Mais, les pays « émergents », notamment les BRICs,
pourront-ils vraiment échapper à cette crise économique historique ?
Ont-ils trouvé un nouveau « modèle » d’accumulation relativement
indépendant des économies centrales et/ou du marché mondial ? Ou au
contraire il ne s’agit que des phases ou de temps différents dans une dynamique
globale de crise ? Enfin, se dirige-t-on vers un « nouvel ordre
mondial » dominé par de nouvelles puissances ou, au moins, vers une
situation où le pouvoir des puissances impérialistes « traditionnelles »
sera partagé avec les « émergents » ?
Ralentissement des « économies émergentes »,
début de la démystification des BRICs ?
Le fait que des pays semi-coloniaux
aient connu un développement économique relativement important lors de la
dernière décennie est indéniable. D’ailleurs, au cours des cinq premières
années de crise nous avons même été « habitués » à évoquer plutôt des
pays impérialistes, certes périphériques, comme la Grèce, l’Etat Espagnol ou le
Portugal pour parler de chômage, de dette, de fermetures d’entreprises, etc.

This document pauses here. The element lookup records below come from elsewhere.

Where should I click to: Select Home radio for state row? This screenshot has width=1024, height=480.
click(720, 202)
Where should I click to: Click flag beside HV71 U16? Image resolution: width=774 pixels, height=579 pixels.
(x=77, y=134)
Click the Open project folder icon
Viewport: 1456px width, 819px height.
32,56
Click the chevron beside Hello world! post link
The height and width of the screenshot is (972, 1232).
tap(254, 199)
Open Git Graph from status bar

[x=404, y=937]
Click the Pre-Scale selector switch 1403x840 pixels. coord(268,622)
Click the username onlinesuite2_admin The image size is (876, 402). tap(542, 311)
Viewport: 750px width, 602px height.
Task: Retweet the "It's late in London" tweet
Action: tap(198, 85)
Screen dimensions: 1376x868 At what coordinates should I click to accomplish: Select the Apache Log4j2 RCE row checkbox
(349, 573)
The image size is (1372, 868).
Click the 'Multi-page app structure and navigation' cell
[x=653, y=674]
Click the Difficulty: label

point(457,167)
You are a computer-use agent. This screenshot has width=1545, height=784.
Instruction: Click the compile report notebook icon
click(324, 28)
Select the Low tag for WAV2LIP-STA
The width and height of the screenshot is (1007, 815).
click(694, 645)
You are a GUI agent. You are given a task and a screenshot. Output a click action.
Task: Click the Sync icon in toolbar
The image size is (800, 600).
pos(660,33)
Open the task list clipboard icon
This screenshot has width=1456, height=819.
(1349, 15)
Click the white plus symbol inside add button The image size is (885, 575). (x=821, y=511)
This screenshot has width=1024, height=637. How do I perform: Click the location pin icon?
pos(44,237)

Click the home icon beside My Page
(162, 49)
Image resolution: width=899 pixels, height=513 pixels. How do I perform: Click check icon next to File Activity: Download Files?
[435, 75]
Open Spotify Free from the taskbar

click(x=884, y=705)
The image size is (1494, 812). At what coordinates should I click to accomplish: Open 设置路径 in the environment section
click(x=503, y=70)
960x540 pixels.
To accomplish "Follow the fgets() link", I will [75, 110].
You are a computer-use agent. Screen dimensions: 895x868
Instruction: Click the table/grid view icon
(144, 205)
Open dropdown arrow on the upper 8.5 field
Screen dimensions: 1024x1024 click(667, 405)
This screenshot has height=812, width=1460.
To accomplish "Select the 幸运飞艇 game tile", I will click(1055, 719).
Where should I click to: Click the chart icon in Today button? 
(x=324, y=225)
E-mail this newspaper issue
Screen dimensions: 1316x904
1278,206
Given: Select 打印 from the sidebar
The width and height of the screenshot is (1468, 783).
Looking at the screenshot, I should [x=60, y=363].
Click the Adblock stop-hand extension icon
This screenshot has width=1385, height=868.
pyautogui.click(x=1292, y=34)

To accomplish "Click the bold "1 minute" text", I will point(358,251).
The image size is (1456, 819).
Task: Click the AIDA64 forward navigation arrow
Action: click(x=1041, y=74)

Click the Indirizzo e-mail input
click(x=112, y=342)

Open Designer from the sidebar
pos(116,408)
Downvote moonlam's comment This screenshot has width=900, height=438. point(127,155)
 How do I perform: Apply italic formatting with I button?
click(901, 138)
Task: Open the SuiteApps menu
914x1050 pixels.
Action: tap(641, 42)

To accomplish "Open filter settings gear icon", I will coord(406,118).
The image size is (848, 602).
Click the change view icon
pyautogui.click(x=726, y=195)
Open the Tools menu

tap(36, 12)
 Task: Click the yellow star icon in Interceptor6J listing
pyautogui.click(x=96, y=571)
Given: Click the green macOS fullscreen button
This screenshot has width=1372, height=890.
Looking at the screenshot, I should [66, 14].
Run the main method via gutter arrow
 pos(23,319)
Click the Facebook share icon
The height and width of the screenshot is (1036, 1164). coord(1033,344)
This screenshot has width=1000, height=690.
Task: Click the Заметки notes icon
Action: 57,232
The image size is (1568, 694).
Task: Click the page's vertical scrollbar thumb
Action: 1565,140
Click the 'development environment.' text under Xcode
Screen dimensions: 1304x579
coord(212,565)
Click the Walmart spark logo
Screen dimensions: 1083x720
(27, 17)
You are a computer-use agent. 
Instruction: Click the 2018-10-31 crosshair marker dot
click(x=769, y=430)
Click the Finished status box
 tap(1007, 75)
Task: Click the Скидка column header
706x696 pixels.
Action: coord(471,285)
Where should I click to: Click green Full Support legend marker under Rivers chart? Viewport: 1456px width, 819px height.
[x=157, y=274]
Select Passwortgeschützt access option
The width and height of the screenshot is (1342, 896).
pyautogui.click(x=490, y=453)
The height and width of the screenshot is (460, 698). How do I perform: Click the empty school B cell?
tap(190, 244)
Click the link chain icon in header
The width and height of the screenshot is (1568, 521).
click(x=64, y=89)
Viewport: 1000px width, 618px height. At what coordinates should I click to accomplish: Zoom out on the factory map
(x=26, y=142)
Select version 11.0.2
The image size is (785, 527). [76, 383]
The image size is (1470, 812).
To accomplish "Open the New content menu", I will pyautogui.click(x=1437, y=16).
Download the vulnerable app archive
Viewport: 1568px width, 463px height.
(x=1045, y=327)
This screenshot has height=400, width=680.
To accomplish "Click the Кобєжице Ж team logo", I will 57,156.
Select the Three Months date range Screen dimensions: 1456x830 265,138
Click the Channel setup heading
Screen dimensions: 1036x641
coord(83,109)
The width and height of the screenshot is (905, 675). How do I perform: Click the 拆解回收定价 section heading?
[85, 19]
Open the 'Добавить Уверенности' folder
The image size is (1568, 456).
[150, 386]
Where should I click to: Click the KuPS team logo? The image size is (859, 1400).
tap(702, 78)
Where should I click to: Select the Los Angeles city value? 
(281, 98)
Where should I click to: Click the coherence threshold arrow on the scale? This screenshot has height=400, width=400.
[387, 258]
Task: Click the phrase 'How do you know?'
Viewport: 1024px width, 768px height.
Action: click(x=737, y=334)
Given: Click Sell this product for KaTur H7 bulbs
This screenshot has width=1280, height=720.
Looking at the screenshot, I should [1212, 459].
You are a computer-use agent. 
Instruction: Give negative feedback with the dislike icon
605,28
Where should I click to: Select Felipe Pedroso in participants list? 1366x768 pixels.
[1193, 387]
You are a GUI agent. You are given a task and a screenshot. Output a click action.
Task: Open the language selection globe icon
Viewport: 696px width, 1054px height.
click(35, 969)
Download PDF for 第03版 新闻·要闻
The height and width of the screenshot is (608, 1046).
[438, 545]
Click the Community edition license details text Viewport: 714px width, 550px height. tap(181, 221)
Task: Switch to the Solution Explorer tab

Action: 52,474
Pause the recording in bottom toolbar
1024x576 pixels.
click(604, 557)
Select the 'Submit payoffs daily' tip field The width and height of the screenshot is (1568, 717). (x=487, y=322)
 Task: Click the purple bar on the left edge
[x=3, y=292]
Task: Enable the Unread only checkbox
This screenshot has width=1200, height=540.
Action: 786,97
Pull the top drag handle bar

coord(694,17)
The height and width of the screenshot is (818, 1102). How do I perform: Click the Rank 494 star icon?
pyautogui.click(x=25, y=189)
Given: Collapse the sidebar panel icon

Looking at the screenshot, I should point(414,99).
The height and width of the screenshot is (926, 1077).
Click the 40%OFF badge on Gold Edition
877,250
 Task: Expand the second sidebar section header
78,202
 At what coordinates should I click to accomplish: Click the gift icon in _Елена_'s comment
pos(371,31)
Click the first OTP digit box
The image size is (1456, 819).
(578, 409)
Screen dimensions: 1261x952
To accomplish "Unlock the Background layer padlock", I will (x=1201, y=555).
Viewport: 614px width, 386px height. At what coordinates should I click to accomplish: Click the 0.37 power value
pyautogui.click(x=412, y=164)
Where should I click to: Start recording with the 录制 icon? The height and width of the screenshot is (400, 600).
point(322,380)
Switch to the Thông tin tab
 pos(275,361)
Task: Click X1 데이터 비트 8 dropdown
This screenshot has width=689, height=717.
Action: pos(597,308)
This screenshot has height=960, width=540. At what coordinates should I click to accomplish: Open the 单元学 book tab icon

Or, depuis fin 2011 on note un ralentissement de la croissance chez les « émergents »,
et cela même chez le plus important parmi eux, la Chine. C’est en quelque sorte
une conséquence prévisible étant donnée l’interconnexion des différentes
économies nationales au marché mondial. Surtout si l’on considère que ces pays
émergents sont dans leur écrasante majorité des économies basées sur un « modèle
exportateur ».
En effet, « la croissance quasi nulle (voire négative)
en Europe et le ralentissement significatif de la croissance aux USA ont
entraîné une chute de la demande, ce qui affecte les exportations des pays
émergents. L'Europe est la destination principale des exportations de nombre de
pays émergents, elle constitue aussi le premier marché extérieur de la Chine.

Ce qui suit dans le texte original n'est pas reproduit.